次の日、ドアをノックする音と共に目が覚めた。

返事をすると、白く長い上着を着た中年の男性と、その後ろにピシっとした服装をした男性が立っていた。


「失礼します」

「はい、どうぞ」

「私はこの病院の院長をしている、馬場と申します。この度はあなたの不思議な能力によって怪我人の治療にご尽力頂き感謝致します」

「事務長をしている高田と申します」

「いえ、当然の事をしたまでです」

「不躾なお願いでは御座いますが、あなたのその能力を見込んで当院でしばらくご尽力を頂けないでしょうか」

「怪我は治療出来ますが、病気までは治せない物もありますがいいですか?」

「十分です! その能力も出来れば当院の医師や看護師にお教えいただけたら助かります」

「回復魔法をお教えしても使いこなせるかどうかは、その人に特性があるかどうかによって変わってまいりますので……」

「そうなのですか。回復魔法……ですか。どこでその様な技術を学んだのですか?」

「治癒術ギルドです」

「治癒術ギルド……ですか」


合点のいかない様な表情で馬場さんと高田さんは目を見合わせていた。

少し時間を貰い、今の自分の状況を話していきこの場所についての情報を貰っていった。

この世界は自分の居た世界とは違うという事、魔法という概念がこの世界にはない事がわかった。

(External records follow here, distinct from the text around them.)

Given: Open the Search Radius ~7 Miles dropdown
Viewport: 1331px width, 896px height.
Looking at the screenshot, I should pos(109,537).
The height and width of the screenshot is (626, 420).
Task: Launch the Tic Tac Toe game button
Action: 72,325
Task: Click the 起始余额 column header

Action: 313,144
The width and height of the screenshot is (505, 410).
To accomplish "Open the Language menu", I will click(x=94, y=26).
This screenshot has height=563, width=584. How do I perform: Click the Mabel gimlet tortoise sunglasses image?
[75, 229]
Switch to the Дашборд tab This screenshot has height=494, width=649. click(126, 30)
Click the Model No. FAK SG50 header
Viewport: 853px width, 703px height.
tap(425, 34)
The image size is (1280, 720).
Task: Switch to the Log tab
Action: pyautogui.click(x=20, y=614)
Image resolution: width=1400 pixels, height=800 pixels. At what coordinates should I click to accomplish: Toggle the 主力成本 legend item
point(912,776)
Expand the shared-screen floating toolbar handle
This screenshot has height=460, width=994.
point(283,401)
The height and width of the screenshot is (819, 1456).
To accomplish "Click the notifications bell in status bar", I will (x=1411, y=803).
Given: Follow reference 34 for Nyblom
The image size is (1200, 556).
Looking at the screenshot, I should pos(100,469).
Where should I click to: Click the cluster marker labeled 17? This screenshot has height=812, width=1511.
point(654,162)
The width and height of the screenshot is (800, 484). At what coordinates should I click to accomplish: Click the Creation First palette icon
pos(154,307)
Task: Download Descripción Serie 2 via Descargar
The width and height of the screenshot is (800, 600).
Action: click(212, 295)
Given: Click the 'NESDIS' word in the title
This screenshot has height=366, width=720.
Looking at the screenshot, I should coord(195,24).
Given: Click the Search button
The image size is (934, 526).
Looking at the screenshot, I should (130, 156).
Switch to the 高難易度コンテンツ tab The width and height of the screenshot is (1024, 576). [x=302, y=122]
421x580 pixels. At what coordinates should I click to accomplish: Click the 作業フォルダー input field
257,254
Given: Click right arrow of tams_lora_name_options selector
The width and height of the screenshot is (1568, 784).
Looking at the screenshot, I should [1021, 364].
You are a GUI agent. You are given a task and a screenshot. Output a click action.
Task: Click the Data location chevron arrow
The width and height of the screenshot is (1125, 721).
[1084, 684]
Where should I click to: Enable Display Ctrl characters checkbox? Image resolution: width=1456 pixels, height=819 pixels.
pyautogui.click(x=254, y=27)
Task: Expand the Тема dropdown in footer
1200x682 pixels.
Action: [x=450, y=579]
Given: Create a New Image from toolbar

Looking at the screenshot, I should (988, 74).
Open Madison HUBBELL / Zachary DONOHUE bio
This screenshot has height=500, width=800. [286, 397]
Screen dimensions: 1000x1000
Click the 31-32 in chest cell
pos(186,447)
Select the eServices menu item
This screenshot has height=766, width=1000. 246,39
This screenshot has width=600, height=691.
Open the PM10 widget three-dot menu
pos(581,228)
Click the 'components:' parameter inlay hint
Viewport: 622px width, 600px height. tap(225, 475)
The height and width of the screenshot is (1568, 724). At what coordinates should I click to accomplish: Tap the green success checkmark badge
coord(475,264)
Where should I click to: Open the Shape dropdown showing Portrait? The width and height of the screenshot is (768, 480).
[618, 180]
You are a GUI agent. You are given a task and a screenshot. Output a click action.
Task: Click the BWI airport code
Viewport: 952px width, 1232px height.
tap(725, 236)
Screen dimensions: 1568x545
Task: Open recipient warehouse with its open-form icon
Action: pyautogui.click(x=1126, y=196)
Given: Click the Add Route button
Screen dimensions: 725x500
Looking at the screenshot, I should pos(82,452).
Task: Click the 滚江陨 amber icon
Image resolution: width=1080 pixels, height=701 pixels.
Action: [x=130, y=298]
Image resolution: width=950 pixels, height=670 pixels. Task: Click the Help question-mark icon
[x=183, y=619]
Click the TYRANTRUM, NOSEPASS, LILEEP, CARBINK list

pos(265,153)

「生活の工面や分からない事等があればなんでもさせて頂きます。この高田になんでも仰ってください」

「ありがとうございます、助かります」

「こちらこそ、ご助力いただくのですからこれ位は当然の対価です」


こうして、私はこの病院でお手伝いをすると共に生活基盤を得る事が出来た。

手伝っている病院にまさか賢二郎君が運び込まれて来るなんてね。